- **RINCIAN TUGAS**
Menurut kutipan halaman tentang lokasi relokasi korban gempa dan likuefaksi, berapa luas lokasi relokasi yang ditetapkan di Kabupaten Sigi?

Kemudian diktum II dalam keputusan itu berbunyi, lokasi tanah sebagaimana dimaksud dalam diktum satu sebagai berikut di Kota Palu seluas 560,93 hektare area meliputi Kecamatan Tatanga seluas 79,3 hektare area di Kelurahan Duyu, Kecamatan Mantikulore seluas 481,63 hektare area di Kelurahan Tondo dan Kelurahan Talise.

Selanjutnya, di Kabupaten Sigi seluas 362 hektare area terletak di Kecamatan Sigi Biromaru meliputi Desa Pombewe seluas 201,12 hektare area dan Desa Oloboju 160,88 hektare area.

Dalam SK tersebut, wilayah Kelurahan Petobo dan Balaroa yang tidak terdampak bencana likuefaksi dan gempa, tidak masuk sebagai lokasi relokasi.

Padahal, di lokasi yang saat ini di tempati korban, merupakan lokasi shelter pengungsian yang diakui oleh pemerintah. Terbukti pemerintah membangun beberapa hunian sementara di dua lokasi tersebut. Jangka waktu korban tinggal di lokasi pengungsian oleh pemerintah, selama dua tahun.

Karena tidak masuk dalam SK tersebut, maka Gubernur Sulteng didesak untuk merevisi bahkan mencabut SK yang telah dikeluarkannya.
"Perlu segera pencabutan SK penetapan lokasi relokasi tersebut karena warga Petobo dan Balaroa sebagai korban gempa dan likuefaksi menolak direlokasi ke Kelurahan Tondo dan Duyu," ucap Sekretaris Jenderal Pasigala Centre, M Khadafi Badjerey.

- **DATA TERSIMPAN**
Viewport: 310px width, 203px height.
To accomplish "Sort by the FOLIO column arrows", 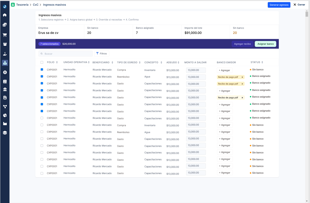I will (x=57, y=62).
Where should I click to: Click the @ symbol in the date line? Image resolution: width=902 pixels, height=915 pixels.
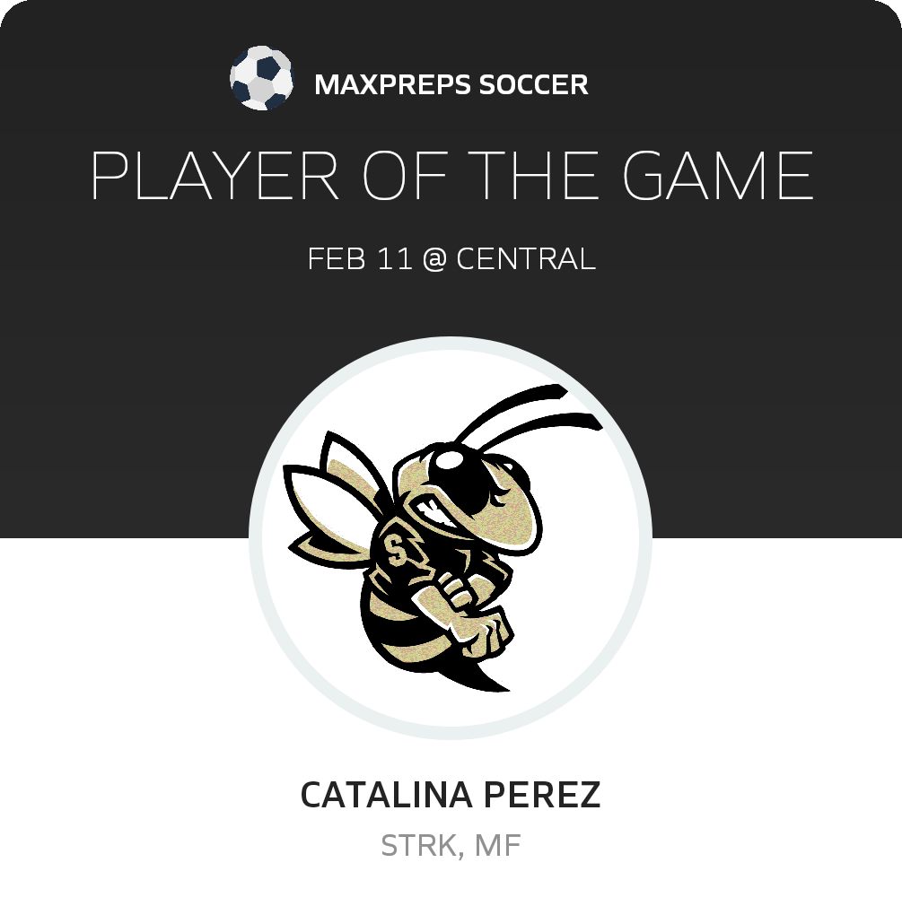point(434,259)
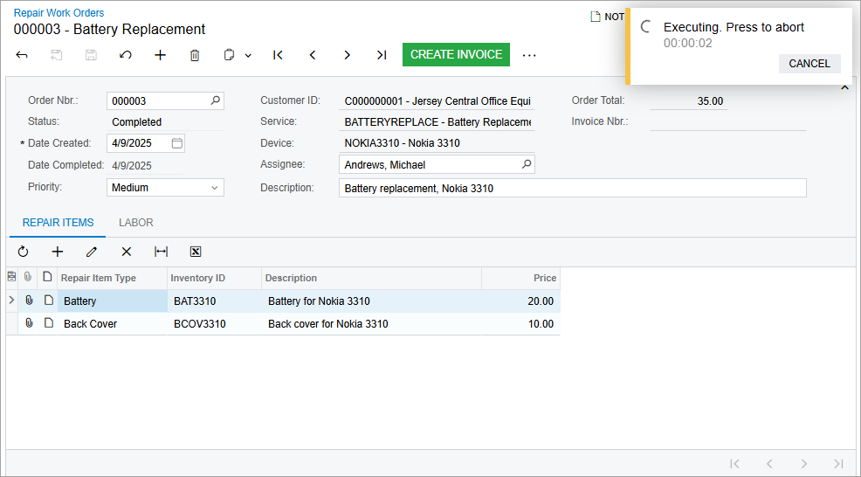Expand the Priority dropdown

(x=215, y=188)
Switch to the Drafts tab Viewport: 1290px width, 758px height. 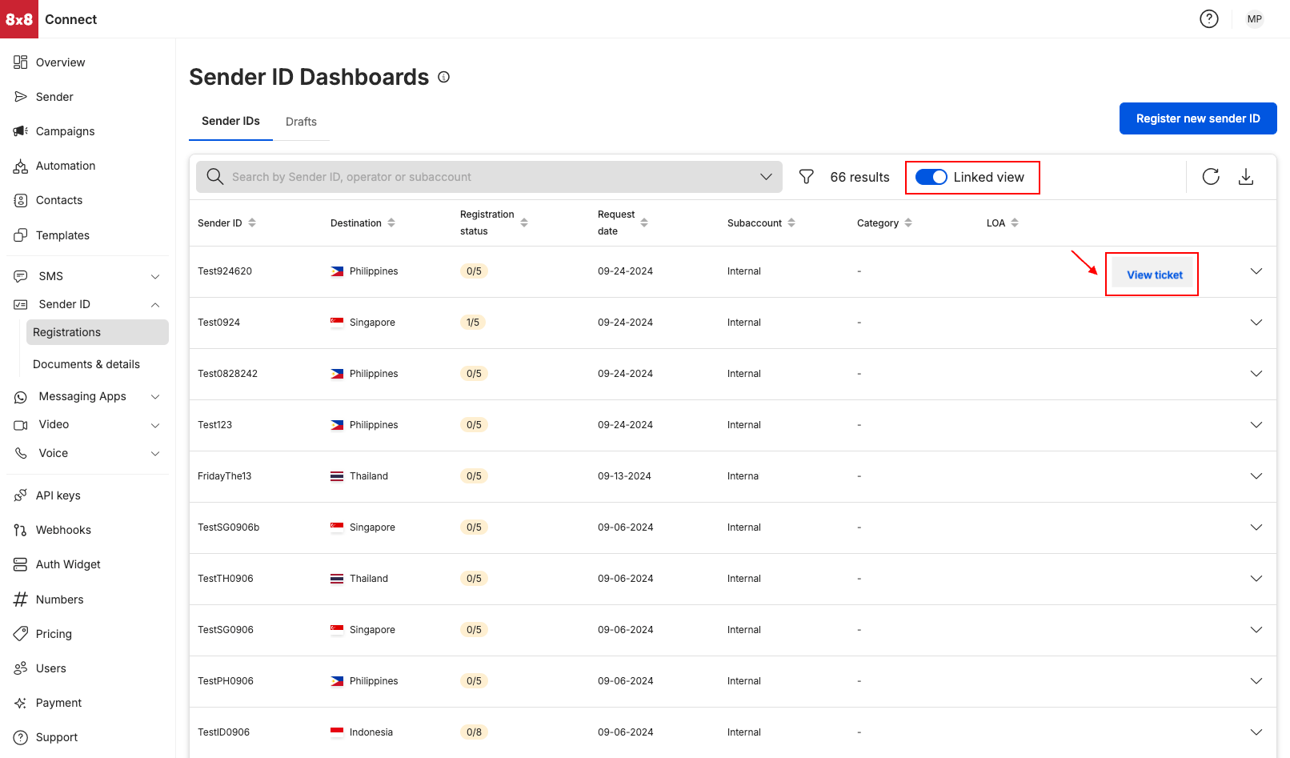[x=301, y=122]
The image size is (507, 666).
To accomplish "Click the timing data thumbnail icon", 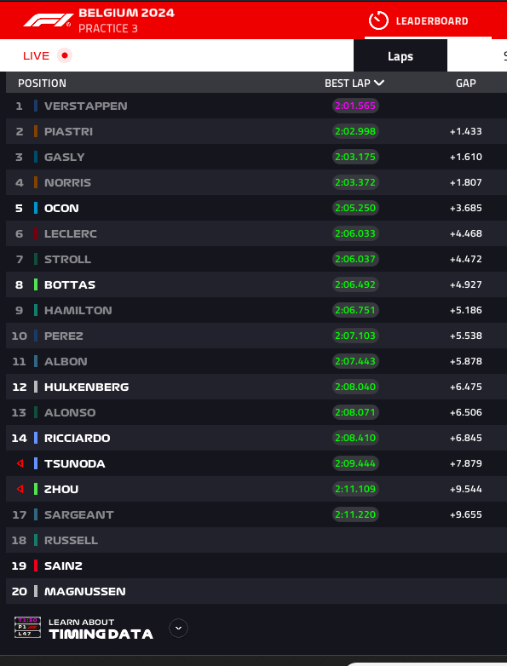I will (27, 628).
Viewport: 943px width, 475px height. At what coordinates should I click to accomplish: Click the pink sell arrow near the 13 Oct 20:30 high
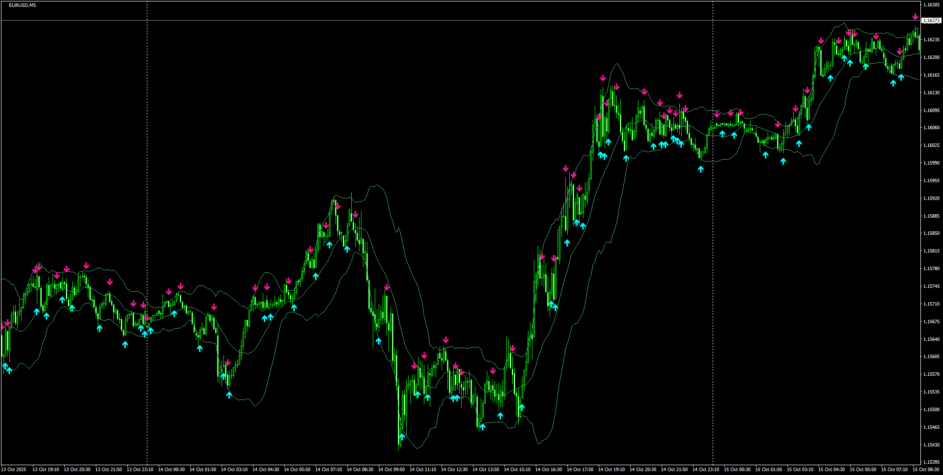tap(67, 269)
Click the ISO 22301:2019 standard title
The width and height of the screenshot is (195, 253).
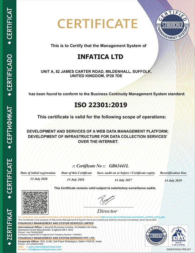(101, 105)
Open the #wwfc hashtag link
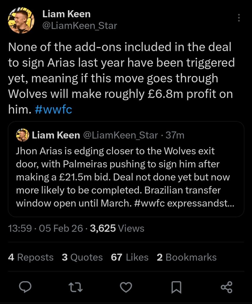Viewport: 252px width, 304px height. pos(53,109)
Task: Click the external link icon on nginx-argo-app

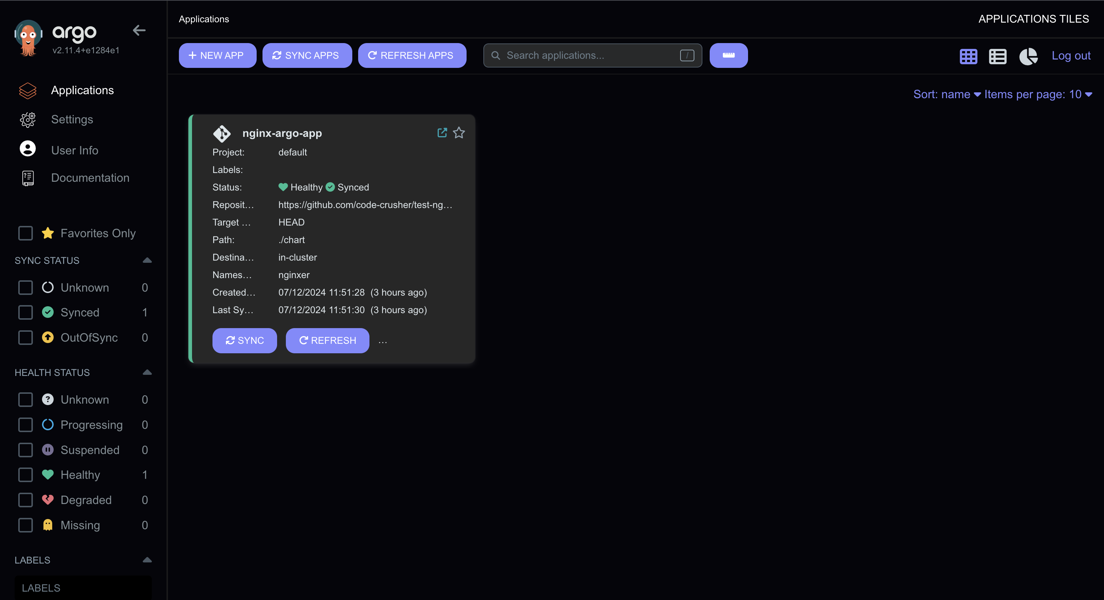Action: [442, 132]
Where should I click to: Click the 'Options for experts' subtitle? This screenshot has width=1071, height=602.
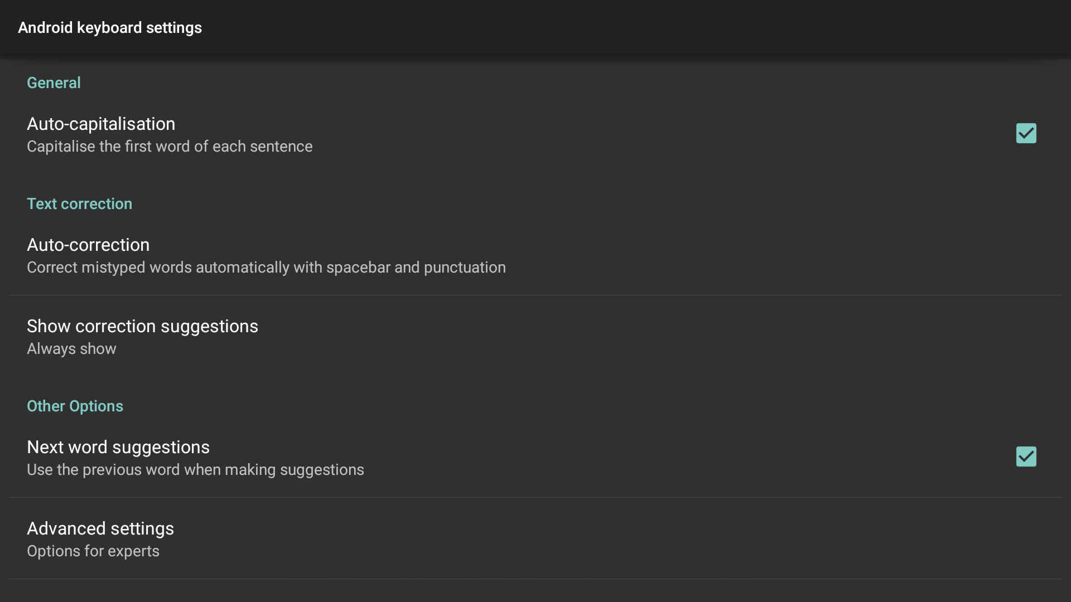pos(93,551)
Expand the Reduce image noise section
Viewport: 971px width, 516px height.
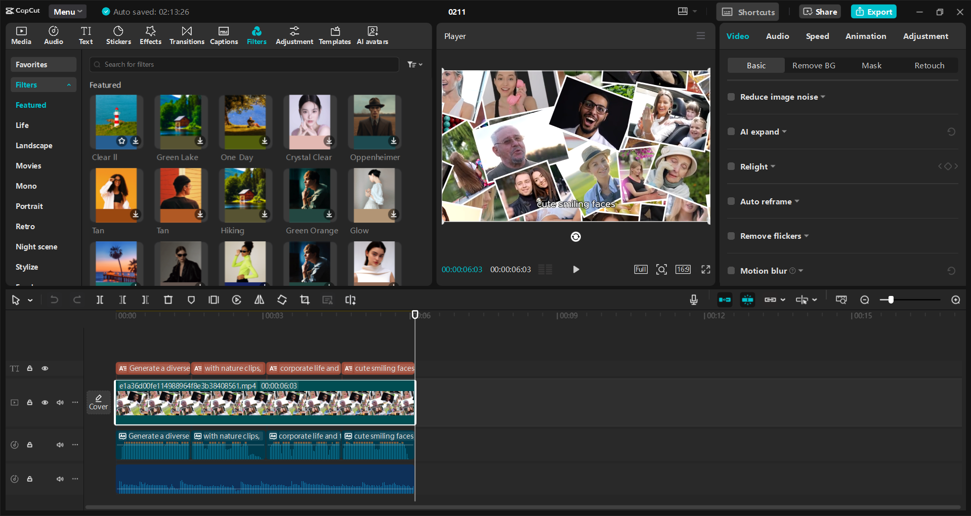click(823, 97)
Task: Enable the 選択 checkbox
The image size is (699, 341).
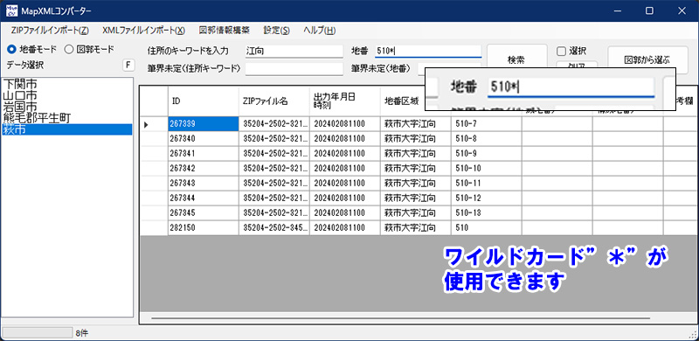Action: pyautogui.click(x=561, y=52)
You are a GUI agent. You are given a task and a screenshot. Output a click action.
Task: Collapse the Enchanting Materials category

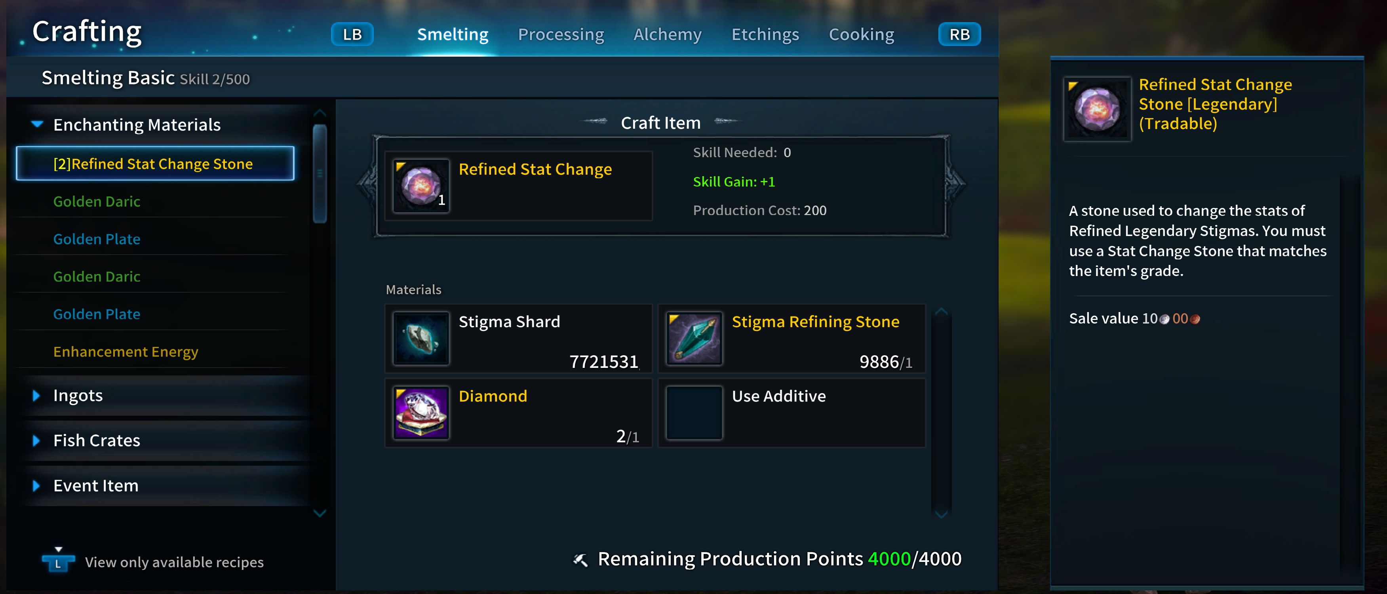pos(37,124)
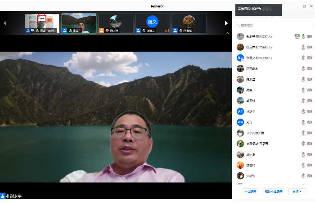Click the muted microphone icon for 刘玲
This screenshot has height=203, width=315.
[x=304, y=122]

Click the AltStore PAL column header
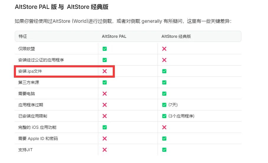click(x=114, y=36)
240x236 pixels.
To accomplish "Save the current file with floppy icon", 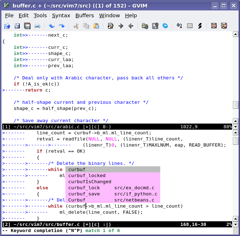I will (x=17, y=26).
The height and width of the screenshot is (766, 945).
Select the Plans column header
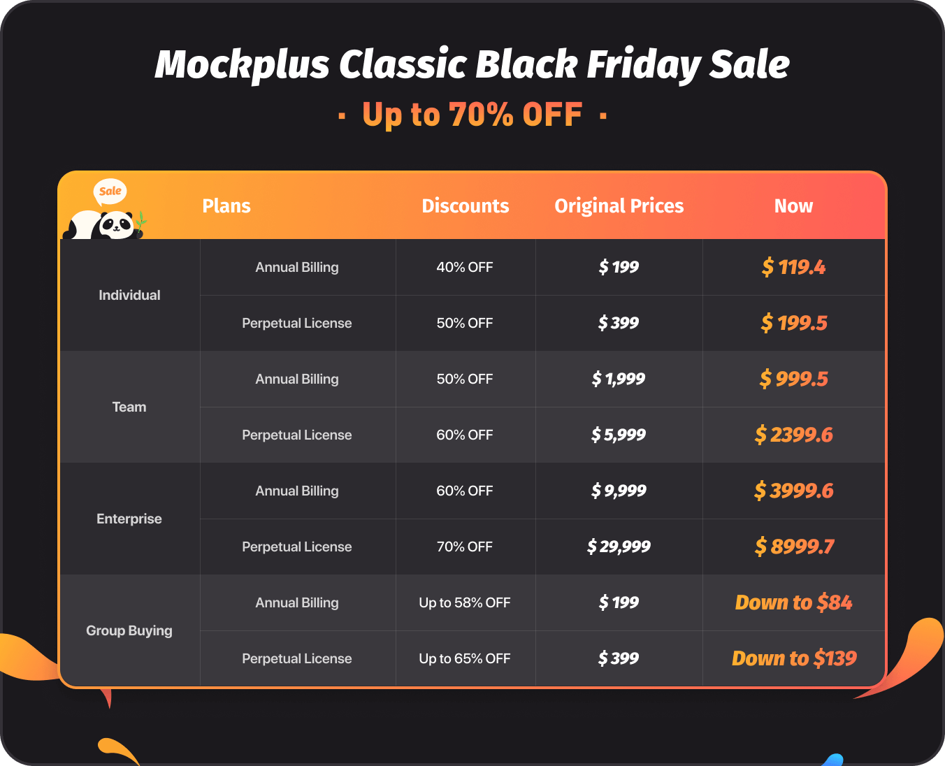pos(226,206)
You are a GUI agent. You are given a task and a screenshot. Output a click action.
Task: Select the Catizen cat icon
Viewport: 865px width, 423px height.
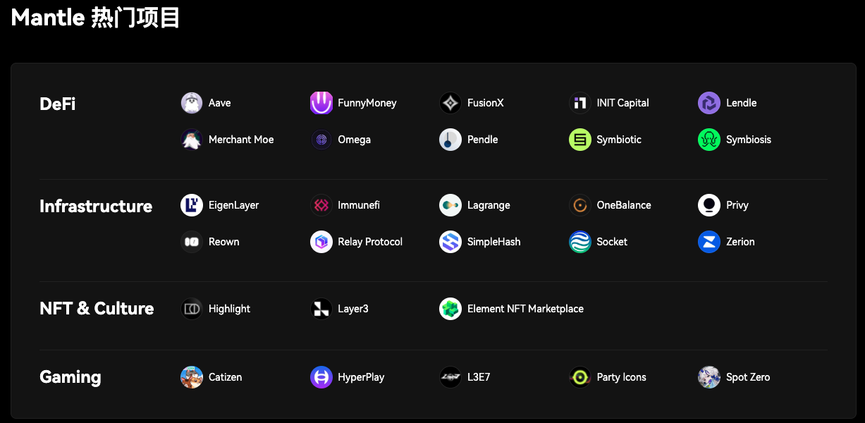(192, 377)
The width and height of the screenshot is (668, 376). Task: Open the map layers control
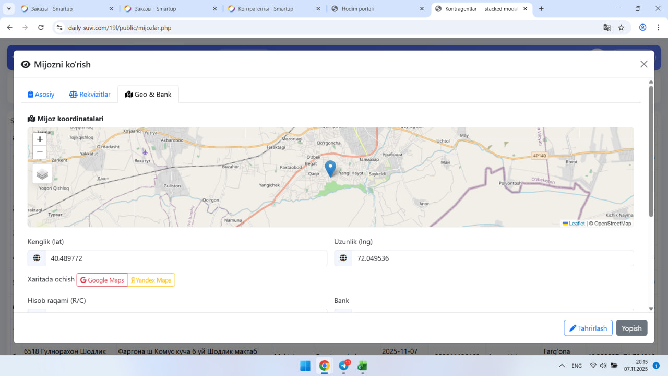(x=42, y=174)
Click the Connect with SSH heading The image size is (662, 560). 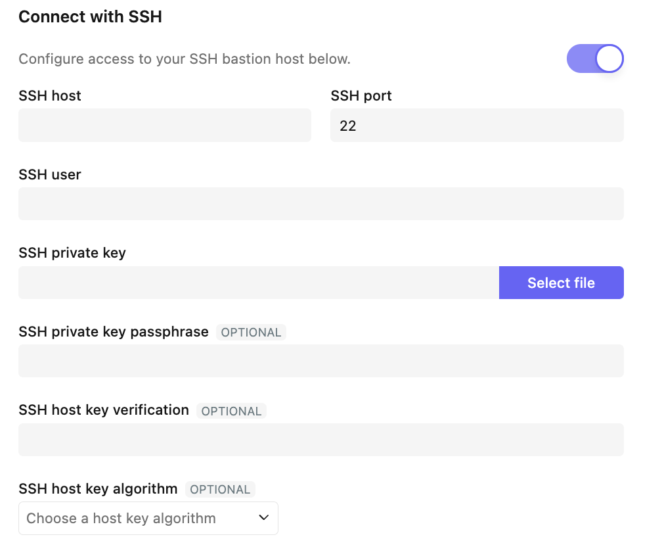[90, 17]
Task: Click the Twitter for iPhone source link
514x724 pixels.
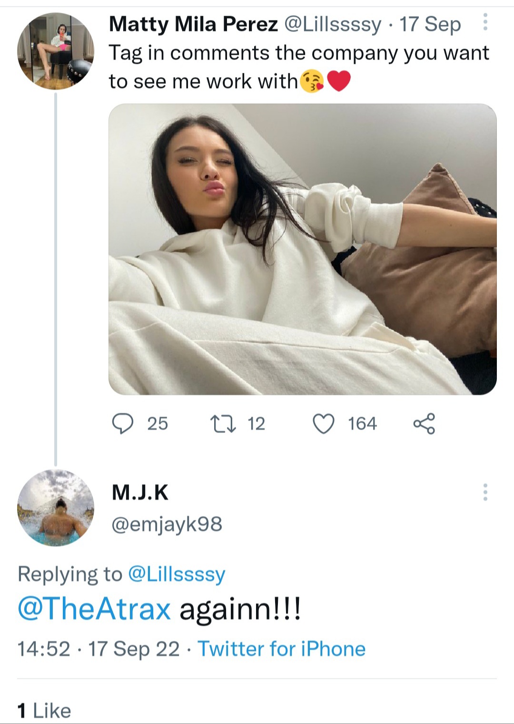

- **JAWABAN LENGKAP**
Luasnya 362 hektare area, terletak di Kecamatan Sigi Biromaru.